Диалог этот как бы подводит черту под длящейся до сих пор борьбой веры, любви, человеческого единения с безверием, сомнением и сиротством. Писатель уже сочувственно пытается отрезвить Сталкера от его «юродивой» веры, убеждая ученика Дикобраза в том, что его учитель повесился потому, что понял: Дикобразу — Дикобразово. Да и Комната, может быть, чистый блеф, а деяния Сталкера — самообман юродивого. Но происходящее далее опровергает Писателя. Сокровенное каждого из них проявляется в том, что они усаживаются рядом в позах, отдаленно напоминающих фигуры «Троицы», и Писатель обнимает Сталкера, как бы желая успокоить его и обнадежить. Получается, что смысл всего проделанного ими пути в этом финальном родственном единении как отклике на их душевную тоску по братству. Как бы там ни было, но перед Комнатой (Богом?) они выдадут сокровенное и обретут счастье недолгого единения . Иначе чем объяснить явление солнца и дождя в Комнате? Это и есть результат пути.
Знаменательно, что последние реплики здесь принадлежат Сталкеру — они подводят черту под его сокровенным , прозвучавшим ранее.
« – А что? Бросить все, взять жену. Мартышку и перебраться сюда… Никого здесь нет, никто их не обидит…»

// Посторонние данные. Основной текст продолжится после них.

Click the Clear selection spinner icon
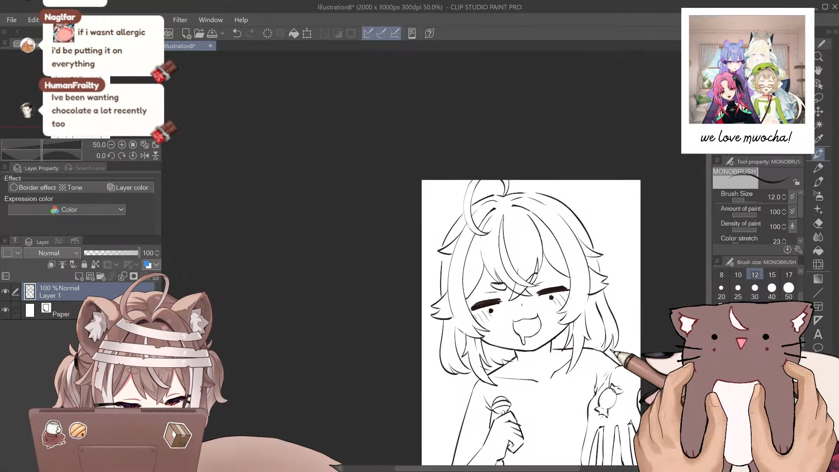The height and width of the screenshot is (472, 839). point(267,34)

И в комнате идет летний, короткий, но живительный Что же, не прошло лето?..
Прошло.
Все это — лишь мистическое оправдание утопической (в земном восприятии) неизбежности человеко-природного единства в вере и любви. Но есть и фактический аргумент в пользу так страстно ожидаемых чудес Зоны. Этот «аргумент» – жена и дочь Сталкера, являющиеся к месту старта и финиша странников. Профессор и Писатель, расставаясь с Проводником, видят семейное целое, к которому естественно примыкает и еще одно живое существо — пес из Зоны. Они видят Сталкера, несущего на плечах обезноженную девочку, свою дочь, как если бы улитка несла на себе свой дом. Мартышка и есть венец его земного бытия, осуществление его сокровенного.